◆ **Excerpted passage**:

* * * *

Developers Vs Planning

There have been real estate imperatives behind aspects of Sydney’s development since the First Fleet arrived at La Perouse and then moved to Sydney Cove.

This is a chronology of more recent interventions, as a reference:

There has been mention in the literature of betterment or value capture being designed to be a brake on speculation.  Indeed, that is a natural consequence as experienced between 1970 and 1973 and subsequently or so it seems.  This would suggest a suppression of landowners’ profits.

On the contrary, there was a series of fast train proposals in the 1980s and ‘90s including the Fahey Government’s Minister Baird’s unsuccessful tilt train experiment which saw the shaving of country platforms which remain a hazard for travellers due to the gap between platforms and mainline trains.  A review of that series by the national Parliament in 1998 produced the following comment (“Canberra expresses a capital idea”, 16 October 1993):  “Other reasons for failure may have been the suspicion that the project was motivated by real estate development ”.

There is no presumption of wrongdoing in the following but the chain of events could be scanned for evolutionary causation, remembering the only inquiries into the strategic matters recommended against the outcomes reached through the chronology:

  • MTR is included as a pre-qualified contractor (with others) for the CBD Metro “fiasco” in 2009
  • February 16 2010 Brendan Lyon, the executive director of Infrastructure Partnerships Australia, which represents the construction industry, said the government should build the metro to Rozelle. ”Metro rail offers a genuine game-changer for the city. We don’t want the CBD Metro delayed, because it starts to put the step-change into place.”

* * * *

◆ **Exercise description**: Output the part of the passage on Sydney development between "There have been" and "to Sydney Cove.", inclusive, word for word. The records that come next are separate material, unrelated to the passage on Sydney development.

[Element and text location records]

* * * *

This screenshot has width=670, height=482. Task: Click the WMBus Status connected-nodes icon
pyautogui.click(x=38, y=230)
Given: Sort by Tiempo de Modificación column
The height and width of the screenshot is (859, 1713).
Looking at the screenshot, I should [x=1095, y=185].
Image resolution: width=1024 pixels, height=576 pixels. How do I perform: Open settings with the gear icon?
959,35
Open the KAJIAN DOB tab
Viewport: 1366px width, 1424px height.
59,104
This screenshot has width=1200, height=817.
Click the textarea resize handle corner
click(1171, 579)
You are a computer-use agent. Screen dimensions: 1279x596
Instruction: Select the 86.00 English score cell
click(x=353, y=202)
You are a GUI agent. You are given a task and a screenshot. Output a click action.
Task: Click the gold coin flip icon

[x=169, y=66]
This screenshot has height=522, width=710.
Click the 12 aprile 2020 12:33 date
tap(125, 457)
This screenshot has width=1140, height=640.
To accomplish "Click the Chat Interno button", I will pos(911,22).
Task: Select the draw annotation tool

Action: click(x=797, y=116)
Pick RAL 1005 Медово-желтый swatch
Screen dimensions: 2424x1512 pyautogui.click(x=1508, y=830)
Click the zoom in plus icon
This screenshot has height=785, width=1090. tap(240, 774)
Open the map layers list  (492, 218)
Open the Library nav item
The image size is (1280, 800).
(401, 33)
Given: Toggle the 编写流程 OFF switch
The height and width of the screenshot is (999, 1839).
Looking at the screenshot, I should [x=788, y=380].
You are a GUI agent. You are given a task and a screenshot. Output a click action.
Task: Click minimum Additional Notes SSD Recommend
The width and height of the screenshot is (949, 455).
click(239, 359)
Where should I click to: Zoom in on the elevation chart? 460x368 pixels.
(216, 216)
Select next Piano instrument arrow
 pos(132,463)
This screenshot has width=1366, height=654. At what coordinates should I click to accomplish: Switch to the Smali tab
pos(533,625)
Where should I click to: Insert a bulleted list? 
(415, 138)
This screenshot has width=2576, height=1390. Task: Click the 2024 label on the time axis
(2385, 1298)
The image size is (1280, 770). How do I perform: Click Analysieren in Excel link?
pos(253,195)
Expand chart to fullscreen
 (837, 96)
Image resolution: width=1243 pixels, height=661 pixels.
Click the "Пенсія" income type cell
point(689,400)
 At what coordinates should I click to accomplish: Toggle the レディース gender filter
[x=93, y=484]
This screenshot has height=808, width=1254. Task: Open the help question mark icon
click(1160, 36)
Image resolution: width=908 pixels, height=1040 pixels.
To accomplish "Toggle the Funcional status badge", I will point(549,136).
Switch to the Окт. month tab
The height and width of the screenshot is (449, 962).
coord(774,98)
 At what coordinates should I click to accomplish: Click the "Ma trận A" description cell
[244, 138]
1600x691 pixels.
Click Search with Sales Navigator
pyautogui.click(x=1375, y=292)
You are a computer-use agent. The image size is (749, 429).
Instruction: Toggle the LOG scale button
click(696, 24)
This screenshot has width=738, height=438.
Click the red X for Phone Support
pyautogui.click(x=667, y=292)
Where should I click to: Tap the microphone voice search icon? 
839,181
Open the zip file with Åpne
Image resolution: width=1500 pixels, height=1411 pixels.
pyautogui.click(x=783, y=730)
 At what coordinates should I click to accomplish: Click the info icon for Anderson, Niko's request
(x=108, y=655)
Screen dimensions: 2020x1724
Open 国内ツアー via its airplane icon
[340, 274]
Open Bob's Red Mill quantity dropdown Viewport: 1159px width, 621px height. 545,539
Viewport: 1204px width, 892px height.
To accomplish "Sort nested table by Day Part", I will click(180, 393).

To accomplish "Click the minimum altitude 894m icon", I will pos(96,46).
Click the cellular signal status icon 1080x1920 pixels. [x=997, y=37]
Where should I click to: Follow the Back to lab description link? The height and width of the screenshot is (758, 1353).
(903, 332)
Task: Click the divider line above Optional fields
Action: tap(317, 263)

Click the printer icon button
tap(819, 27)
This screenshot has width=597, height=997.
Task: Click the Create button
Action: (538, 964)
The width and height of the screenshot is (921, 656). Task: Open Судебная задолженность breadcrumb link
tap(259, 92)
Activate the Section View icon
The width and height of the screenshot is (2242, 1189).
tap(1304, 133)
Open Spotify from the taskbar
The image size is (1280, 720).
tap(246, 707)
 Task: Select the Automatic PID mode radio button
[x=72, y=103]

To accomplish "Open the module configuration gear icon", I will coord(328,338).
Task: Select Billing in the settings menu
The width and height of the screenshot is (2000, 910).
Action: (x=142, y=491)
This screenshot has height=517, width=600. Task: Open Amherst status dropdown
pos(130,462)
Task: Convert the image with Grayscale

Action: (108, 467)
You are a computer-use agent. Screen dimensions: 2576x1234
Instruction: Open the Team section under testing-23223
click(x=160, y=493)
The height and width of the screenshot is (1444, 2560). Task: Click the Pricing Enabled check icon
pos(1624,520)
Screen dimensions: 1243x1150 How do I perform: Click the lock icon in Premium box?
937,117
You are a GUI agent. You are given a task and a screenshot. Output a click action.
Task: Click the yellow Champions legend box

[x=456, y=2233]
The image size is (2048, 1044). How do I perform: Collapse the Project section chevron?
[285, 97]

* * * *

◆ **Answer to the task**:
There have been real estate imperatives behind aspects of Sydney’s development since the First Fleet arrived at La Perouse and then moved to Sydney Cove.